▸ **Data for analysis**:

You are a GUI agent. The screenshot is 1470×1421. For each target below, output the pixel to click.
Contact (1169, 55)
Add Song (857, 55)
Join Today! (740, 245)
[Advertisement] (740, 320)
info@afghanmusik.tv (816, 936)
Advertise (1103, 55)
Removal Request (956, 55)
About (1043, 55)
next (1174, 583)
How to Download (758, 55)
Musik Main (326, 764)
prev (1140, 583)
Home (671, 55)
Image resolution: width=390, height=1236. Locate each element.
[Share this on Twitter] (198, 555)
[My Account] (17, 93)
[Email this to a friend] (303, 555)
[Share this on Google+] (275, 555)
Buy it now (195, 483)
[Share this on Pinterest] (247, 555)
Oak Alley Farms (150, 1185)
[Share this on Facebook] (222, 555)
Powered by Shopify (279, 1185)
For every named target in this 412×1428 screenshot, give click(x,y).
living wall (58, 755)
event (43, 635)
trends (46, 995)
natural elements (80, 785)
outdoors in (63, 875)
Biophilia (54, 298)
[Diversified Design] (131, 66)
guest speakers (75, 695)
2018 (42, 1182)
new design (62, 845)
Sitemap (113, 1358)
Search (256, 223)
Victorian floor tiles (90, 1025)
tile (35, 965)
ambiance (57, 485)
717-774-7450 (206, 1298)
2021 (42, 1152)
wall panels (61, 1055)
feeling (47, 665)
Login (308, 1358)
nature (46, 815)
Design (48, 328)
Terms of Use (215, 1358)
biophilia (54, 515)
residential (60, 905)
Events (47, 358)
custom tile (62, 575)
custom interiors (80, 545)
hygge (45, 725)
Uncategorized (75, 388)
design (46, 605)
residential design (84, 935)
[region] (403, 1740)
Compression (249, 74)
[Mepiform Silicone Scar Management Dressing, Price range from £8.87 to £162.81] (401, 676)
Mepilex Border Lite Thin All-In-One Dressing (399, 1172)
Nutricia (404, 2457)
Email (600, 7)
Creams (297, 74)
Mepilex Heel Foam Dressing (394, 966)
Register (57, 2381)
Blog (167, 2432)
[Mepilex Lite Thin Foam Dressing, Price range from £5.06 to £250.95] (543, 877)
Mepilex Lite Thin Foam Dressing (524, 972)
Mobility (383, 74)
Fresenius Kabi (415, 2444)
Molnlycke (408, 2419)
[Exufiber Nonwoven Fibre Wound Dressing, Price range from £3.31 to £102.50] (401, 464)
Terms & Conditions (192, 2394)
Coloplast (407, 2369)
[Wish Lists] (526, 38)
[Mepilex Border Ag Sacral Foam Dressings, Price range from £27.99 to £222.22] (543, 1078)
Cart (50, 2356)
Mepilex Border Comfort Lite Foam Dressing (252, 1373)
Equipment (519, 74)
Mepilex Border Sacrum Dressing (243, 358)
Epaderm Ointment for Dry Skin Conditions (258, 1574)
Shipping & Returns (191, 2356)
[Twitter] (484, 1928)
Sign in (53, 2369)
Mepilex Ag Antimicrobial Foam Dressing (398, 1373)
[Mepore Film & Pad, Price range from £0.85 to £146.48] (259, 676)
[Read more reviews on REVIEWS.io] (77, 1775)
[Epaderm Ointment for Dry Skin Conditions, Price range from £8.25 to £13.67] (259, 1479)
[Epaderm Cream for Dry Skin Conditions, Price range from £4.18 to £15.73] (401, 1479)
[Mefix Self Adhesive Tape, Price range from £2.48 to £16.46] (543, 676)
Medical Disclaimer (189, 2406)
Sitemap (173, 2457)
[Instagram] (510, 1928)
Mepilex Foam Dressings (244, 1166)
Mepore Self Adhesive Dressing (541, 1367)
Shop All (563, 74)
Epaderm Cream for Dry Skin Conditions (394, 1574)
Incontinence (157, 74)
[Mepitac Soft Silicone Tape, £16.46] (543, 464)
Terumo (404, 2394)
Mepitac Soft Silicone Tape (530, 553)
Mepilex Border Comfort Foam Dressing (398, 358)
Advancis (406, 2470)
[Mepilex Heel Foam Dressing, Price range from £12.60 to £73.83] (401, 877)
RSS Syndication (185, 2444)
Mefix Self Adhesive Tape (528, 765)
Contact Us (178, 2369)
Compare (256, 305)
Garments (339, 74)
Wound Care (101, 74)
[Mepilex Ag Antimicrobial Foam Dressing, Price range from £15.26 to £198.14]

▸ **Task prompt**:
Starting with the line above that holds "prev (1140, 583)" and stopping with the line that holds "Mepilex Border Sacrum Dressing (243, 358)", reproduce each line exactly, omitting all other lines.

▸ **Answer to this exercise**:
prev (1140, 583)
Home (671, 55)
Image resolution: width=390, height=1236. Locate each element.
[Share this on Twitter] (198, 555)
[My Account] (17, 93)
[Email this to a friend] (303, 555)
[Share this on Google+] (275, 555)
Buy it now (195, 483)
[Share this on Pinterest] (247, 555)
Oak Alley Farms (150, 1185)
[Share this on Facebook] (222, 555)
Powered by Shopify (279, 1185)
For every named target in this 412×1428 screenshot, give click(x,y).
living wall (58, 755)
event (43, 635)
trends (46, 995)
natural elements (80, 785)
outdoors in (63, 875)
Biophilia (54, 298)
[Diversified Design] (131, 66)
guest speakers (75, 695)
2018 (42, 1182)
new design (62, 845)
Sitemap (113, 1358)
Search (256, 223)
Victorian floor tiles (90, 1025)
tile (35, 965)
ambiance (57, 485)
717-774-7450 (206, 1298)
2021 (42, 1152)
wall panels (61, 1055)
feeling (47, 665)
Login (308, 1358)
nature (46, 815)
Design (48, 328)
Terms of Use (215, 1358)
biophilia (54, 515)
residential (60, 905)
Events (47, 358)
custom tile (62, 575)
custom interiors (80, 545)
hygge (45, 725)
Uncategorized (75, 388)
design (46, 605)
residential design (84, 935)
[region] (403, 1740)
Compression (249, 74)
[Mepiform Silicone Scar Management Dressing, Price range from £8.87 to £162.81] (401, 676)
Mepilex Border Lite Thin All-In-One Dressing (399, 1172)
Nutricia (404, 2457)
Email (600, 7)
Creams (297, 74)
Mepilex Heel Foam Dressing (394, 966)
Register (57, 2381)
Blog (167, 2432)
[Mepilex Lite Thin Foam Dressing, Price range from £5.06 to £250.95] (543, 877)
Mepilex Lite Thin Foam Dressing (524, 972)
Mobility (383, 74)
Fresenius Kabi (415, 2444)
Molnlycke (408, 2419)
[Exufiber Nonwoven Fibre Wound Dressing, Price range from £3.31 to £102.50] (401, 464)
Terms & Conditions (192, 2394)
Coloplast (407, 2369)
[Wish Lists] (526, 38)
[Mepilex Border Ag Sacral Foam Dressings, Price range from £27.99 to £222.22] (543, 1078)
Cart (50, 2356)
Mepilex Border Comfort Lite Foam Dressing (252, 1373)
Equipment (519, 74)
Mepilex Border Sacrum Dressing (243, 358)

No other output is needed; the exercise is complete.